Excerpt provided
============================================================
Your browser doesn't support javascript.
Deep Learning-Aided Automated Pneumonia Detection and Classification Using CXR Scans.
Jain, Deepak Kumar; Singh, Tarishi; Saurabh, Praneet; Bisen, Dhananjay; Sahu, Neeraj; Mishra, Jayant; Rahman, Habibur.
  • Jain DK; Chongqing University of Posts and Telecommunications, Chongqing, China.
  • Singh T; Mody University of Science and Technology, Lachhmangarh, Rajasthan, India.
  • Saurabh P; Mody University of Science and Technology, Lachhmangarh, Rajasthan, India.
  • Bisen D; Madhav Institute of Technology and Sciences, Gwalior, M. P., India.
  • Sahu N; G.H. Raisoni University, Amaravati, Maharashtra, India.
  • Mishra J; IES University, Bhopal, M.P., India.
  • Rahman H; Islamic University, Kushtia, Bangladesh.
Comput Intell Neurosci ; 2022: 7474304, 2022.
Article in English | MEDLINE | ID: covidwho-1978592
ABSTRACT
The COVID-19 pandemic has caused a worldwide catastrophe and widespread devastation that reeled almost all countries. The pandemic has mounted pressure on the existing healthcare system and caused panic and desperation. The gold testing standard for COVID-19 detection, reverse transcription-polymerase chain reaction (RT-PCR), has shown its limitations with 70% accuracy, contributing to the incorrect diagnosis that exaggerated the complexities and increased the fatalities. The new variations further pose unseen challenges in terms of their diagnosis and subsequent treatment. The COVID-19 virus heavily impacts the lungs and fills the air sacs with fluid causing pneumonia. Thus, chest X-ray inspection is a viable option if the inspection detects COVID-19-induced pneumonia, hence confirming the exposure of COVID-19. Artificial intelligence and machine learning techniques are capable of examining chest X-rays in order to detect patterns that can confirm the presence of COVID-19-induced pneumonia. This research used CNN and deep learning techniques to detect COVID-19-induced pneumonia from chest X-rays. Transfer learning with fine-tuning ensures that the proposed work successfully classifies COVID-19-induced pneumonia, regular pneumonia, and normal conditions. Xception, Visual Geometry Group 16, and Visual Geometry Group 19 are used to realize transfer learning. The experimental results were promising in terms of precision, recall, F1 score, specificity, false omission rate, false negative rate, false positive rate, and false discovery rate with a COVID-19-induced pneumonia detection accuracy of 98%. Experimental results also revealed that the proposed work has not only correctly identified COVID-19 exposure but also made a distinction between COVID-19-induced pneumonia and regular pneumonia, as the latter is a very common disease, while COVID-19 is more lethal. These results mitigated the concern and overlap in the diagnosis of COVID-19-induced pneumonia and regular pneumonia. With further integrations, it can be employed as a potential standard model in differentiating the various lung-related infections, including COVID-19.
============================================================
What you should do
Rewrite the section of the pneumonia detection article that opens with "Jain, Deepak Kumar;" and closes with "2022: 7474304, 2022.", changing "Mody University of Science and Technology" to "Mody University" everywhere it appears.

(Saved data entries)
============================================================
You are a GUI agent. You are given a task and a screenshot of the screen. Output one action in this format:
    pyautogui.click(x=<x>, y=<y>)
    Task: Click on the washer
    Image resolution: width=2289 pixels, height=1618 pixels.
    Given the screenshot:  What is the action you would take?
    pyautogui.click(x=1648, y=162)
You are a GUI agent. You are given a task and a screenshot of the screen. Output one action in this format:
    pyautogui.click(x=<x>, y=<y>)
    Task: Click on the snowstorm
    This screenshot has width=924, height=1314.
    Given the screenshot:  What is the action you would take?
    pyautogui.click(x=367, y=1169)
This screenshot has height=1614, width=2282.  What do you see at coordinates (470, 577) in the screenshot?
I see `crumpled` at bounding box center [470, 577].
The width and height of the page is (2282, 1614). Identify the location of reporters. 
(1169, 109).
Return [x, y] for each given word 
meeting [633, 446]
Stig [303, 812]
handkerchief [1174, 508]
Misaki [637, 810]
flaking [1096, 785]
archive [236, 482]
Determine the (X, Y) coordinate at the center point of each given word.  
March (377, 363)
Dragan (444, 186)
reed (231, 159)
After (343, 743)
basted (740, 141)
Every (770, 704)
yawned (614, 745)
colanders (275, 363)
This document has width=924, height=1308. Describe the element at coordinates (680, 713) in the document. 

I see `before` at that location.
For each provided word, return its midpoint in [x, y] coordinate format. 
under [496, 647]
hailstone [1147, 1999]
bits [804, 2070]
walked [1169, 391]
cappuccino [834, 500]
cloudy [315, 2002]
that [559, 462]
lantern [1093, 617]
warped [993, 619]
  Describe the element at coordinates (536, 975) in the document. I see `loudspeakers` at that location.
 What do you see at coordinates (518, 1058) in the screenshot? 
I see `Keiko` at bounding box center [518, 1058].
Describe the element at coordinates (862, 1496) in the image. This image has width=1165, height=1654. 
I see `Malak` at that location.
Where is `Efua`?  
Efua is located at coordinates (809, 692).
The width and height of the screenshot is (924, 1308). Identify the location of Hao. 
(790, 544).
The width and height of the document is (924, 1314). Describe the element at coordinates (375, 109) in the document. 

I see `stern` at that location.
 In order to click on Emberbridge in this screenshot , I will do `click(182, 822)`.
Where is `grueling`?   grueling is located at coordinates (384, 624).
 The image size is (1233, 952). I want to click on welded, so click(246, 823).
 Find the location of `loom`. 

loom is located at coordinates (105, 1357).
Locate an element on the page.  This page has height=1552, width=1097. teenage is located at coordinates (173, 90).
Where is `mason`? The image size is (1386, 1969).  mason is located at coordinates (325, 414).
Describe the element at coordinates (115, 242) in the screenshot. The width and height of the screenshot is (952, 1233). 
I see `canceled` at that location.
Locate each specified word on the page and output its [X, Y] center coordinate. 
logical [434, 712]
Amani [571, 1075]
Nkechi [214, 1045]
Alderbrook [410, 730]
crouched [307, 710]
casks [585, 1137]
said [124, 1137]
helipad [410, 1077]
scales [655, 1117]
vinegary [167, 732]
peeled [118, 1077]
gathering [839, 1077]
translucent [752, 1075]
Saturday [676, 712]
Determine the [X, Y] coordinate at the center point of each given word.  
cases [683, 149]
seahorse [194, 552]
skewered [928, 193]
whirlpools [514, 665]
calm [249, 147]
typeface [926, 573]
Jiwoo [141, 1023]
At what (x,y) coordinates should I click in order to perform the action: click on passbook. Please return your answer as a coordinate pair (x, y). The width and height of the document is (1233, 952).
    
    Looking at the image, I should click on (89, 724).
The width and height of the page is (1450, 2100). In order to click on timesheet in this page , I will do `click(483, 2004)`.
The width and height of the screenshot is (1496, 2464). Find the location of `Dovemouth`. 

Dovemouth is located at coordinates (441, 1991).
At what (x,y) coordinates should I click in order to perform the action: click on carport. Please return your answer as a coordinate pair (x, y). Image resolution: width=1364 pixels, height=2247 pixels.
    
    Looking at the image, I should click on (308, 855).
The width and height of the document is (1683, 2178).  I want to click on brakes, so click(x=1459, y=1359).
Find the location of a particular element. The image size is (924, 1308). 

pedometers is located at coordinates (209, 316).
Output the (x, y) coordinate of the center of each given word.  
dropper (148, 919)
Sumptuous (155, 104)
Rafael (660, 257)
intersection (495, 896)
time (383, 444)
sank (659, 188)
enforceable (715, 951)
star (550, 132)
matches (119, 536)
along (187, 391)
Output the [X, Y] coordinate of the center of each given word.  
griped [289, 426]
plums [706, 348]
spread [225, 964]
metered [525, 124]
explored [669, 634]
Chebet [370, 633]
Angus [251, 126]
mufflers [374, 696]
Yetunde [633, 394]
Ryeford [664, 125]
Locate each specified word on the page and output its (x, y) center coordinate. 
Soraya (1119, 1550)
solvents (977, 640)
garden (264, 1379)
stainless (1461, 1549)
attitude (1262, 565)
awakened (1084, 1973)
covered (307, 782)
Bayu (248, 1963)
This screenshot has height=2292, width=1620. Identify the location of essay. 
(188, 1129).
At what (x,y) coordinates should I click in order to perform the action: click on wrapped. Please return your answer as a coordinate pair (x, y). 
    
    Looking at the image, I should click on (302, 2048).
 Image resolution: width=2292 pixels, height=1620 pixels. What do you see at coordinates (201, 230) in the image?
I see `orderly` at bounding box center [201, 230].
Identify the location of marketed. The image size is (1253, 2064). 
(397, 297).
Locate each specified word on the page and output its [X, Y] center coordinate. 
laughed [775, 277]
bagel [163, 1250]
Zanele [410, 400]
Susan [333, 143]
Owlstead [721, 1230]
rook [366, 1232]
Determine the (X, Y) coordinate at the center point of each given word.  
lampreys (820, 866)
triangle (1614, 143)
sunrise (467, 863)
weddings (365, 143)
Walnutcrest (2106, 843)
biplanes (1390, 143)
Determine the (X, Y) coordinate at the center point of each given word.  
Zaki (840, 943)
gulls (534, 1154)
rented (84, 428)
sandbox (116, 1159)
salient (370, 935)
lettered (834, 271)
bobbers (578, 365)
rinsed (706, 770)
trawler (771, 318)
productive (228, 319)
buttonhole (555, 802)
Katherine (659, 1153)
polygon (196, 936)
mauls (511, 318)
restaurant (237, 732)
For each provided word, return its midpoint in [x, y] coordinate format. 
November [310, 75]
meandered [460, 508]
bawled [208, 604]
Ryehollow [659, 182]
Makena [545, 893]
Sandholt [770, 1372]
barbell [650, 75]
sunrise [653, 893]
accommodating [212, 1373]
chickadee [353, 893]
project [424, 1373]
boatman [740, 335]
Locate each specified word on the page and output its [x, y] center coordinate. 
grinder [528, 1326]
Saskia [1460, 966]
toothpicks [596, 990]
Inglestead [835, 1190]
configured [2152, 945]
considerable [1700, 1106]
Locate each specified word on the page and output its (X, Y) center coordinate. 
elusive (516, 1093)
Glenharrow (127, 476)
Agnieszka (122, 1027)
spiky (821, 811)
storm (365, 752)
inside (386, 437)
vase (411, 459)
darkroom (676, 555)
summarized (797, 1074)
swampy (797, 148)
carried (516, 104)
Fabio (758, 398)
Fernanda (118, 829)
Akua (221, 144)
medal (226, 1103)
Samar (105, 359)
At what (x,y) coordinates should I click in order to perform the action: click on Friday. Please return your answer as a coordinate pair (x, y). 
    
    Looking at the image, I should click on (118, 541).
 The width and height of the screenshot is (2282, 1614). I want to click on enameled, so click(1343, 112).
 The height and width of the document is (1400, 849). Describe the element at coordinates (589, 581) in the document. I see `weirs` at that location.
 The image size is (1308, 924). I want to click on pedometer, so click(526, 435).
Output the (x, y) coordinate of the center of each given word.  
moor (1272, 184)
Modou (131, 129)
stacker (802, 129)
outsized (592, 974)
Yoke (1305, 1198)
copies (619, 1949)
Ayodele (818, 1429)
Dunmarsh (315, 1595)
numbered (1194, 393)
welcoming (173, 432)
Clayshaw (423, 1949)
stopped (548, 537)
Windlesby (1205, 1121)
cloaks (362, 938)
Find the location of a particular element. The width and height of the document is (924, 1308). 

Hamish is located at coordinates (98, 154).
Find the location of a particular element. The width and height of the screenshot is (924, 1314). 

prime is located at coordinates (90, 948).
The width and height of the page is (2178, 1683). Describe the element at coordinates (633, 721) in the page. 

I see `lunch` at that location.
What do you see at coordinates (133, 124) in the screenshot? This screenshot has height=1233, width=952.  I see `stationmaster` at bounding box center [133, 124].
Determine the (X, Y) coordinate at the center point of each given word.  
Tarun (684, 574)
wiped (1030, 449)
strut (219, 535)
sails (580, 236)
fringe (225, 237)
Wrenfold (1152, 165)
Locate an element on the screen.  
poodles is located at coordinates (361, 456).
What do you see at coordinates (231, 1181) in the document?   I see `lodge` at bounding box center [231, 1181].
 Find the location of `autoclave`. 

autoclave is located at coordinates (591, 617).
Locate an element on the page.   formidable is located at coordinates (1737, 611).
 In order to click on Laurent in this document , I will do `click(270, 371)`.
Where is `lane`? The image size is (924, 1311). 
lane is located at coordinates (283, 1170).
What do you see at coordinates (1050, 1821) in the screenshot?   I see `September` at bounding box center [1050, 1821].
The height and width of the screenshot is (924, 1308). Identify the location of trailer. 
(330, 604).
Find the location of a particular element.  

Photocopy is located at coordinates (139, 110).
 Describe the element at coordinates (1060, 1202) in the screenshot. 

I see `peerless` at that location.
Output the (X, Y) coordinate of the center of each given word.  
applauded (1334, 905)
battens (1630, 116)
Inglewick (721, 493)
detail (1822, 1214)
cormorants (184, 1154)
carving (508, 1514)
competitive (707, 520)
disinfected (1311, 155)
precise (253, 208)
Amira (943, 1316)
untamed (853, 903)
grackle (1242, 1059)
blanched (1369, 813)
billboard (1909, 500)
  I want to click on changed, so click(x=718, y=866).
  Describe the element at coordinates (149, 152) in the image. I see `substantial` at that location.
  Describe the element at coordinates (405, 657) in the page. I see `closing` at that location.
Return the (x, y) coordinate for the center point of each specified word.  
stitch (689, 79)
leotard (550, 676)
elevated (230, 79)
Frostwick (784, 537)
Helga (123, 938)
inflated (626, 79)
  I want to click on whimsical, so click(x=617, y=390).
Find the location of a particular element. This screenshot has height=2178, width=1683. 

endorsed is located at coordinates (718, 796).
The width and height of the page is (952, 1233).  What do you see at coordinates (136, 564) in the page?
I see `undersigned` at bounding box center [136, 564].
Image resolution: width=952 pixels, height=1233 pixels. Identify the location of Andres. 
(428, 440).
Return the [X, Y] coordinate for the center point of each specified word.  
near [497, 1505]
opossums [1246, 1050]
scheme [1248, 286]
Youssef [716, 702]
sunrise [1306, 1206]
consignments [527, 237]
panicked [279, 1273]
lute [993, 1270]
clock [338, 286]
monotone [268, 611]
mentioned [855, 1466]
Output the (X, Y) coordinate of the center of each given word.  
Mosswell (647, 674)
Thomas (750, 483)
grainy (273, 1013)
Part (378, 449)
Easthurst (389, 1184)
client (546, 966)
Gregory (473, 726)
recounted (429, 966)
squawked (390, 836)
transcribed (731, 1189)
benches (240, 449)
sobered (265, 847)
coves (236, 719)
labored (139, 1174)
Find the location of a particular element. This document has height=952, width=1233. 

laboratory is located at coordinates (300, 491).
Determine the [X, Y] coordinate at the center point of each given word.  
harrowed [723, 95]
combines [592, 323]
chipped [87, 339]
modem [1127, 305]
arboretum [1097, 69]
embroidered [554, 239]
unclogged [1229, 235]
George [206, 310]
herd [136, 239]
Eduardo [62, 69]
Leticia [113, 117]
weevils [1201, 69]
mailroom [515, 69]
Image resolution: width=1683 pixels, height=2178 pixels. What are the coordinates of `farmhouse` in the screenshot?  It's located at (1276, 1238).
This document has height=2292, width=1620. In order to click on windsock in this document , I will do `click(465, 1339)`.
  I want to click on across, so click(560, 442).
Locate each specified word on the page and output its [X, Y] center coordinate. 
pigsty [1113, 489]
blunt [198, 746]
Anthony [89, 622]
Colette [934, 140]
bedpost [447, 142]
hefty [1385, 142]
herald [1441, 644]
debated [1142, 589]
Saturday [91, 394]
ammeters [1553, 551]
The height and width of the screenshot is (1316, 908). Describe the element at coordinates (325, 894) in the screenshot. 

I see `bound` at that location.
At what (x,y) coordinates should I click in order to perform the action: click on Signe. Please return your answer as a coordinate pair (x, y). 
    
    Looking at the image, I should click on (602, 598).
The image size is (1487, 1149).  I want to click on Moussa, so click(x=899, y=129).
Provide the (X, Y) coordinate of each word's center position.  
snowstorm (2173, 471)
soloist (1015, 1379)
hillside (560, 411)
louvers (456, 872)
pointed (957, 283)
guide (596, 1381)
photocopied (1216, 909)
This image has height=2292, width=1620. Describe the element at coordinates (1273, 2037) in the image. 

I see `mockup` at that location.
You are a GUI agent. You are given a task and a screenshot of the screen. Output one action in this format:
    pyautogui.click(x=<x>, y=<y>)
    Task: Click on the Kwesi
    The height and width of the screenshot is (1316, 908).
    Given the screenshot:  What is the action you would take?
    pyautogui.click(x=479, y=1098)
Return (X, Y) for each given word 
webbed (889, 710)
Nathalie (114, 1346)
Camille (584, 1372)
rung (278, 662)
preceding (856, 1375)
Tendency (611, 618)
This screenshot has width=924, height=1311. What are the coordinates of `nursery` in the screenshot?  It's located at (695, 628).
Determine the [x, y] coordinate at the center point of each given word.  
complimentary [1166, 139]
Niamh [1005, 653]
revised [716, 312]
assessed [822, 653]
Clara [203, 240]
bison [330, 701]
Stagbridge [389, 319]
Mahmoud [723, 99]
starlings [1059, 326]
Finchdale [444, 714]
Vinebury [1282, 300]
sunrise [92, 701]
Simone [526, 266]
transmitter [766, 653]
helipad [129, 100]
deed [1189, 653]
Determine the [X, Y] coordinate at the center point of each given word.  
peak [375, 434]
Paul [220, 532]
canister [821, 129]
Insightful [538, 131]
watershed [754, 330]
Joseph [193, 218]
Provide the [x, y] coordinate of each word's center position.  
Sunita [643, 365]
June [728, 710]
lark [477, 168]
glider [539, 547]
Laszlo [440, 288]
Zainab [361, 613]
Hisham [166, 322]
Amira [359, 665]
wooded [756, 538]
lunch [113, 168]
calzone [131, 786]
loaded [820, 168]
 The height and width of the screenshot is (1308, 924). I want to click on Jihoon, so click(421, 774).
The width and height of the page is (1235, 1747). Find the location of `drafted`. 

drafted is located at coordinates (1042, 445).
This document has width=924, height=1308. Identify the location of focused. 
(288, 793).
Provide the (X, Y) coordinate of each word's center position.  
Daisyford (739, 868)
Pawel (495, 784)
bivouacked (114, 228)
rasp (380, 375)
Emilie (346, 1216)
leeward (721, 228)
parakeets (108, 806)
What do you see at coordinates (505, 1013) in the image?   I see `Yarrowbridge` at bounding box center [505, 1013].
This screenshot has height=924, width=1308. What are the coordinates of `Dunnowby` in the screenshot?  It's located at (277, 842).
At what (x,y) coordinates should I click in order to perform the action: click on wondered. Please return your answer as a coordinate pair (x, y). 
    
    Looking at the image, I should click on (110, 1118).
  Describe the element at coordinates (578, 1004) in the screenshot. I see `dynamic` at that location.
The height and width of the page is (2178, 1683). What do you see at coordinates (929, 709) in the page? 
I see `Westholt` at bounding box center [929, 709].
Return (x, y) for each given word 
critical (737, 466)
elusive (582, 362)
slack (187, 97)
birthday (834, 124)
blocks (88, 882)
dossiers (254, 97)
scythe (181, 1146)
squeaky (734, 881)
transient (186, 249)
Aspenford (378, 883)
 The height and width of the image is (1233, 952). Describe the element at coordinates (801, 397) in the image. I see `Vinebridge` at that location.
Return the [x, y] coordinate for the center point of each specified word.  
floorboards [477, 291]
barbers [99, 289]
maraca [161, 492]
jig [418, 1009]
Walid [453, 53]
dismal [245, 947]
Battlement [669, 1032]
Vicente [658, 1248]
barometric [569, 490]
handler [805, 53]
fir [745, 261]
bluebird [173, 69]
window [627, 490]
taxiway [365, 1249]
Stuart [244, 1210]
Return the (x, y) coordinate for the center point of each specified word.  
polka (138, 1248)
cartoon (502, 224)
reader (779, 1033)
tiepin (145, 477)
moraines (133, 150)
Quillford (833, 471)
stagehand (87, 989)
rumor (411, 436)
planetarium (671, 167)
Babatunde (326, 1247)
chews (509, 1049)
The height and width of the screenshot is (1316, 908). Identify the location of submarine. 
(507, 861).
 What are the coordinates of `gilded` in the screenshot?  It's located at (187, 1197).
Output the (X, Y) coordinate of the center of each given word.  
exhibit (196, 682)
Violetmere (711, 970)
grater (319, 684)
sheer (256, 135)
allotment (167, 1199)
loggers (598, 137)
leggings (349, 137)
============================================================
Answer below
Jain, Deepak Kumar; Singh, Tarishi; Saurabh, Praneet; Bisen, Dhananjay; Sahu, Neeraj; Mishra, Jayant; Rahman, Habibur.
  • Jain DK; Chongqing University of Posts and Telecommunications, Chongqing, China.
  • Singh T; Mody University, Lachhmangarh, Rajasthan, India.
  • Saurabh P; Mody University, Lachhmangarh, Rajasthan, India.
  • Bisen D; Madhav Institute of Technology and Sciences, Gwalior, M. P., India.
  • Sahu N; G.H. Raisoni University, Amaravati, Maharashtra, India.
  • Mishra J; IES University, Bhopal, M.P., India.
  • Rahman H; Islamic University, Kushtia, Bangladesh.
Comput Intell Neurosci ; 2022: 7474304, 2022.